# No tag bar in Create Thread page !



## Gemmenita

Hi there,

I would like to insert a tag in my thread but I can't find any button or 'tag bar' in the page of 'Create Thread' !!!

What I see in my 'Create Thread' page is: Create Thread / Upload a File / Preview

Is it possible that my 'tag bar' has been desactivated accidentally ? If it's so, how can I reactivate it ?

I have looked for a probable _option_ regarding tags everywhere in Forum to activate it but I found nothing ...



It would be so kind of you if you help me to add this property in my "Post New Thread" page.

Many thanks in advance


----------



## mkellogg

Hi Gemmenita,

To be able to tag threads, you need to join the Taggers user group.  We do this to make sure people know what they are doing when tagging their threads. It gets rid of a lot of crap.
In vBulletin, you could simply join that group, but I see that it is not an option now. 

I will have to find a solution, but I added you to the Taggers group myself. You can now tag your threads (unless something else is messed up)!

Mike


----------



## Gemmenita

Oh! Many thanks Mike for adding me. That's very kind of you.

And now what should I do please?
Since I don't see yet the 'tag bar' in my 'Create Thread', so I guess I should go first to 'taggers usergroup' and start from there?

But tagger usergroup's page with this address:
http://forum.wordreference.com/profile.php?do=editusergroups
where I went via the link in #1 here:
doesn't open  and I see this message on its page:

404 Not Found
nginx

And with both FireFox and Internet Explorer, error 404 !

So what should I do, please ?


----------



## mkellogg

You don't see a box for Tags under the main editor window? I guess not.  Well, tags won't be available till I do some further work with them.


----------



## Gemmenita

Oooh! 

... But OK! 

So what do you suggest me until then? That I write myself the name of the _specific domain_ in the title of the thread ? Can I do that ?

Many thanks.


----------



## Gemmenita

Hi again,

Well, I try to be more clear:

I would just like to know whether we have to _wait_ till tagging system is ready officially, for asking our specific questions _in a systematic and well organized manner,_ (which would certainly be important for our Forum)
or 
are we allowed to ask our questions, by writing ourselves the name of the specific domain in the title of the thread (as a temporary way), before the tagging system gets officially operational ?


Many thanks


----------



## mkellogg

Ask the moderators of the forum where you are posting.


----------



## Gemmenita

Surprise !

Today I saw that the _Tag bar_ in my Create Thread is activated ! Thank you very much, Mike.

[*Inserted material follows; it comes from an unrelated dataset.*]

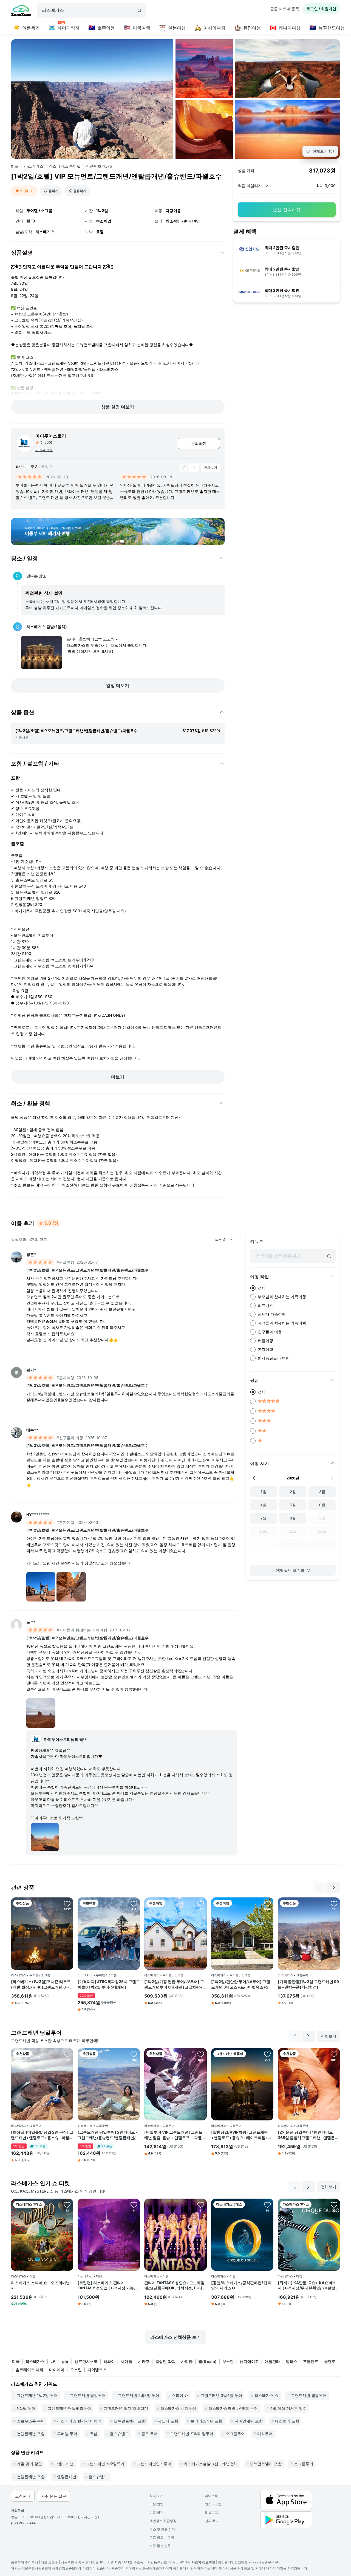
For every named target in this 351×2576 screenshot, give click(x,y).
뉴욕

But after tagging and posting, I saw a small tag title _inside_ the thread and _under_ the post and therefore  in an isolated place !!! 

I always thought that tags would be shown in the main page of forum and right next to the title of the thread to attract expert public's attention !
Shouldn't it be so ???

And also when we are looking for a_ word of a specific domain_ in the list of the forums under the page of dictionaries, if the tag_ is shown in the title,_ it would be a _quick acces _way to find the_ word in that specific domain_. 
But now all the titles are in the same rank (with no difference between general and specific language) and for finding the meaning of _a word in a specific domain_ or for checking whether that specific question_ has already been asked_ _or not_, we should open all the pages containing that word_ in general domain _too !

I think (if it's not possible to show the tag in the title and in the main page) it would be better that tagged questions have a special _sign_ next to their title specially _in the list of forums_ (for quick acces) or that members be allowed to write the name of the specific domain in the title of their question ( besides internal tagging).


I thank you again 
and
Have a nice day !


----------



## mkellogg

I found where I could make the change and so I made it.



Gemmenita said:


> I always thought that tags would be shown in the main page of forum and right next to the title of the thread to attract expert public's attention !
> Shouldn't it be so ???


Well, that isn't the way it works, unfortunately.  The advantage of the way it works now is that the page loads faster.


----------